The sudden move erased intraday gains and pushed sentiment deeper into fear territory as traders braced for a volatile week of U.S. macroeconomic data.
At the time of writing, Bitcoin was trading near $86,300, down roughly 3% over 24 hours. Ether (ETH) slipped about 3.7% to $2,960, while XRP (XRP) dropped more than 4% to around $1.90, according to CoinGecko data.
The total crypto market capitalization hovered near $3 trillion, with selling pressure visible across most major tokens.
Liquidations accelerated alongside the price drop. Data from CoinGlass showed more than $537 million in crypto positions wiped out over the past 24 hours, with long positions accounting for roughly $450 million. Bitcoin alone saw over $115 million in liquidations, while Ether followed with more than $110 million.
Accusations of coordinated selling surface
As prices slid, social media quickly lit up with accusations of manipulation.
On-chain analytics account DeFiTracer claimed in a Dec. 15 post that “Binance and Wintermute [were] dumping millions of $BTC,” adding that over $100 million in long positions were liquidated in minutes and calling the move “pure manipulation.”
Another post by CryptoNobler alleged that exchanges and funds were “aggressively dumping Bitcoin,” listing large BTC outflows attributed to Binance, Coinbase, Wintermute and others.
Some traders also accused exchanges and market makers of manipulation, while others argued the selloff reflected routine liquidity flows and user-driven selling.
TheStreet Roundtable could not independently verify whether Binance or Wintermute were actively selling Bitcoin at the time of the move.
Japan’s BOJ ETF “sell-off” chatter adds another layer
Another macro theme gaining attention is Japan’s central bank signaling a slow retreat from years of ultra-loose policy.

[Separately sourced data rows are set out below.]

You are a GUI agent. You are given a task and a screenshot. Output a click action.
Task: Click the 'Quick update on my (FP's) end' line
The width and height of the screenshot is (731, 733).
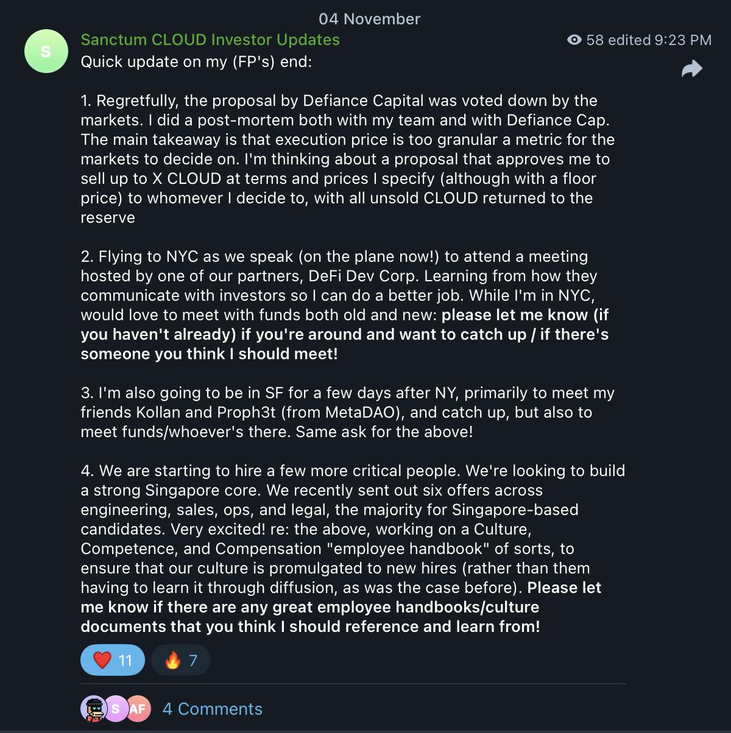(x=196, y=61)
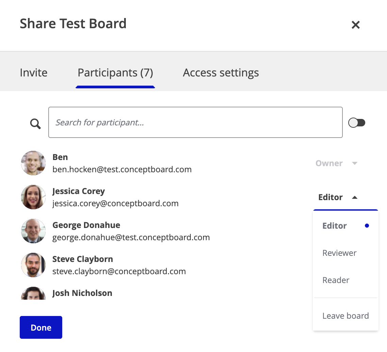The image size is (387, 352).
Task: Select Leave board from the role menu
Action: click(x=346, y=316)
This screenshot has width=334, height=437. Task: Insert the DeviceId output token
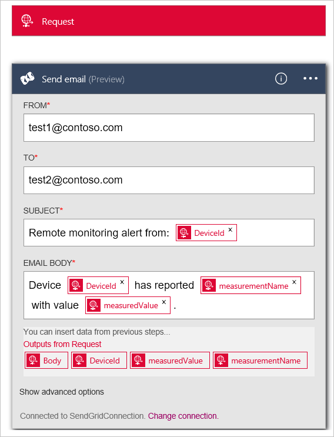[x=99, y=361]
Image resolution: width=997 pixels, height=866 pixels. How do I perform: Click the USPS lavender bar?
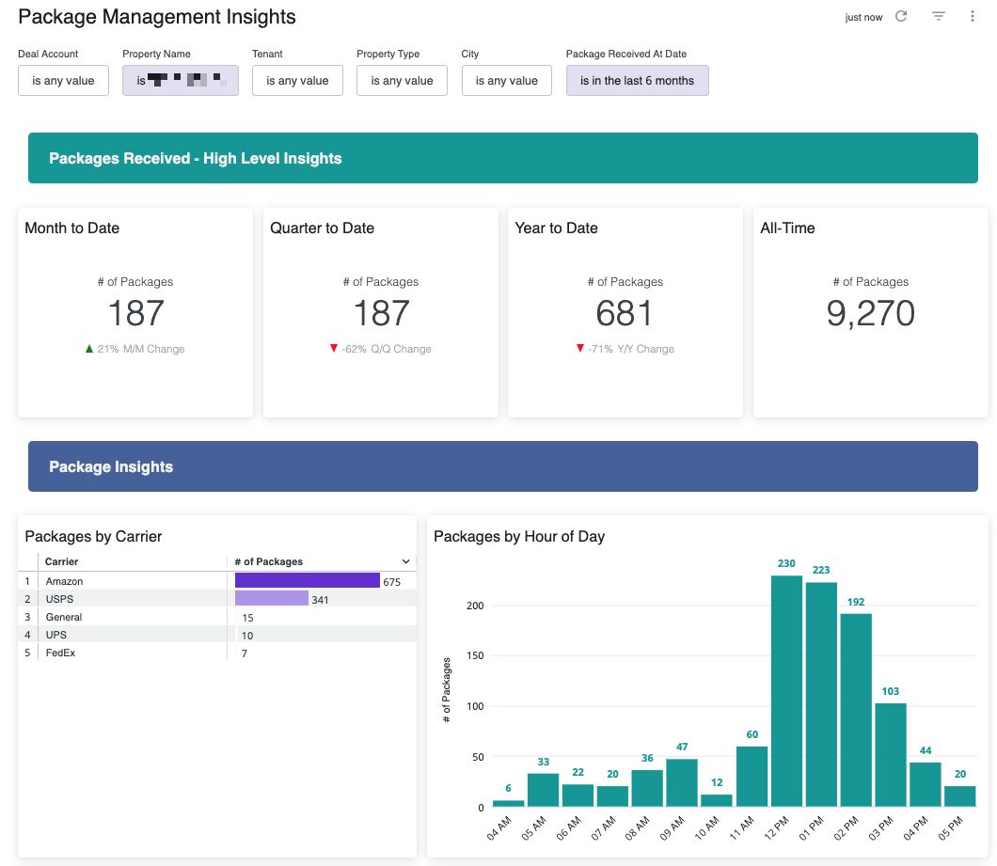[x=272, y=599]
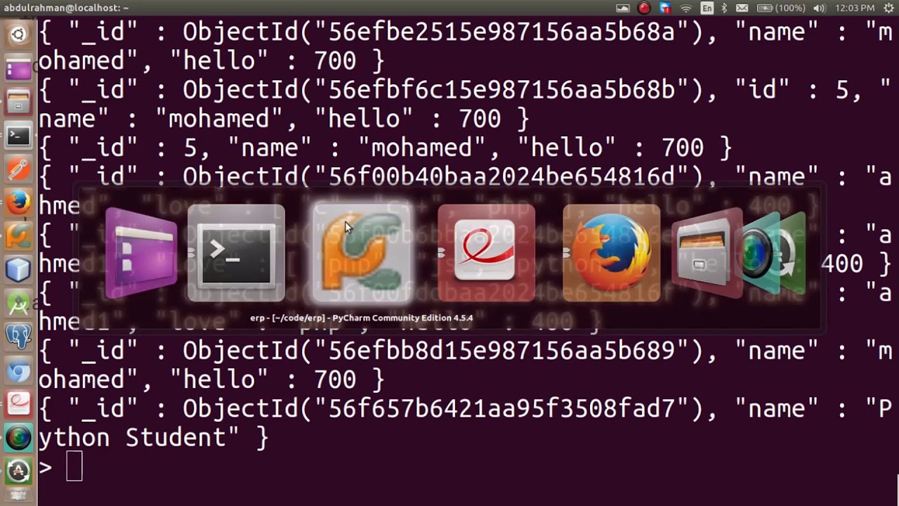Viewport: 899px width, 506px height.
Task: Select PyCharm in the window switcher
Action: [362, 253]
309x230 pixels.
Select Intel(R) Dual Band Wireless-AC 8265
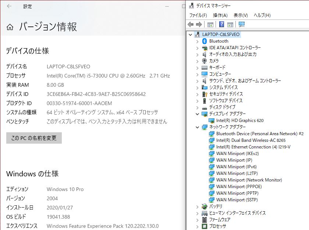251,140
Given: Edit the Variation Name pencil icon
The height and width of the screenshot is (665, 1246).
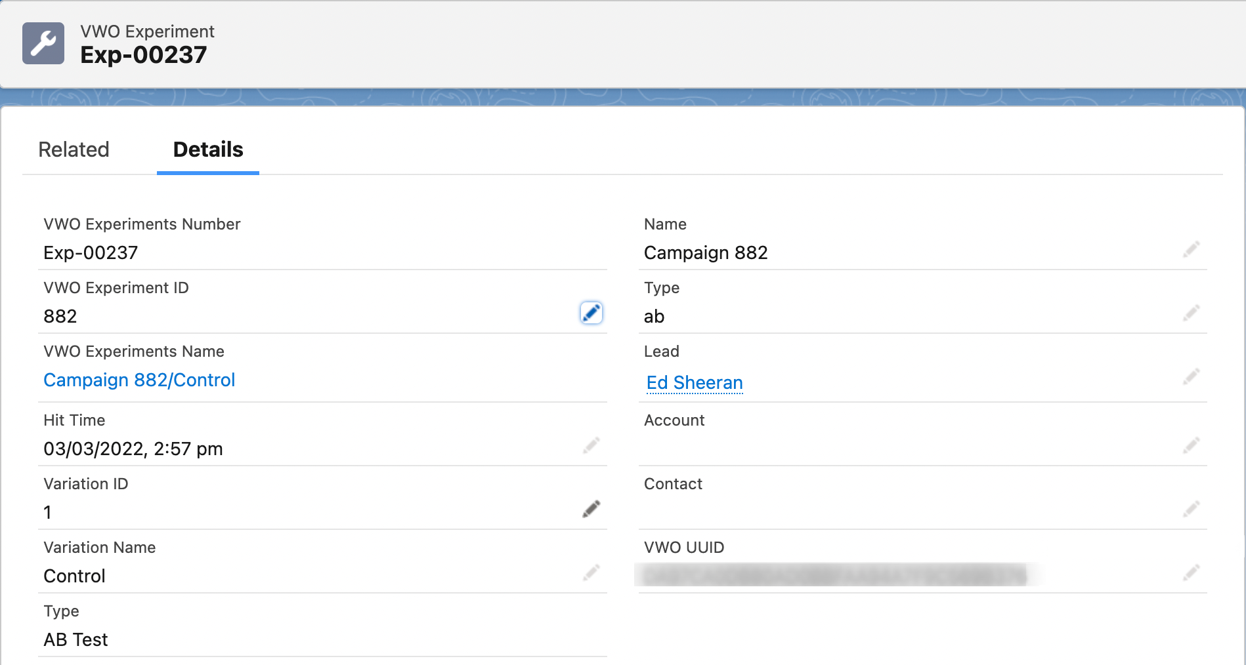Looking at the screenshot, I should 591,573.
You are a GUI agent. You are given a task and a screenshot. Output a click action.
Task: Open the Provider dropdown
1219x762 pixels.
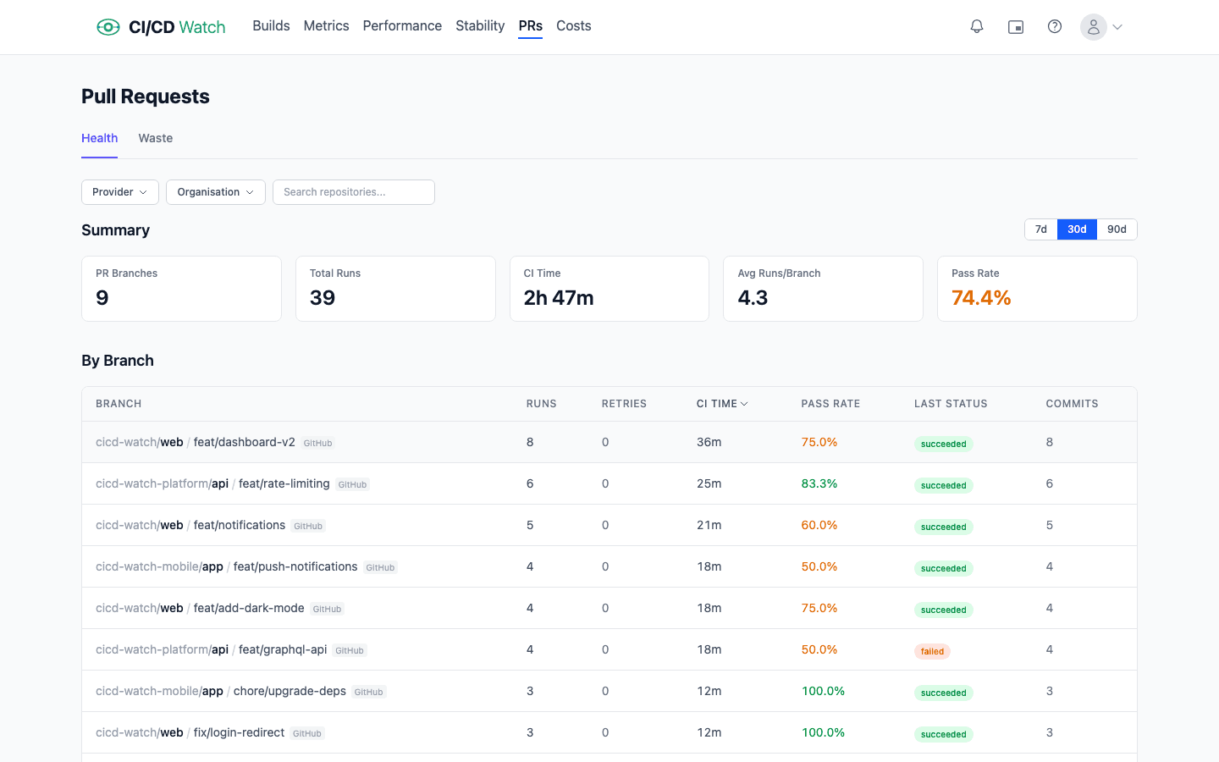[x=119, y=192]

In a Dec. 15 post, Crypto Gentlemen noted that the Bank of Japan (BOJ) has indicated it may begin selling portions of its exchange-traded fund (ETF) holdings as early as January, marking a cautious step away from extraordinary market support.
While the BOJ has discussed ways to eventually unwind ETF holdings, Japanese media and global outlets have reported that officials are weighing an ultra-gradual pace – around ¥330 billion (about $2.1 million – $2.3 million) per year – specifically to avoid shocking markets.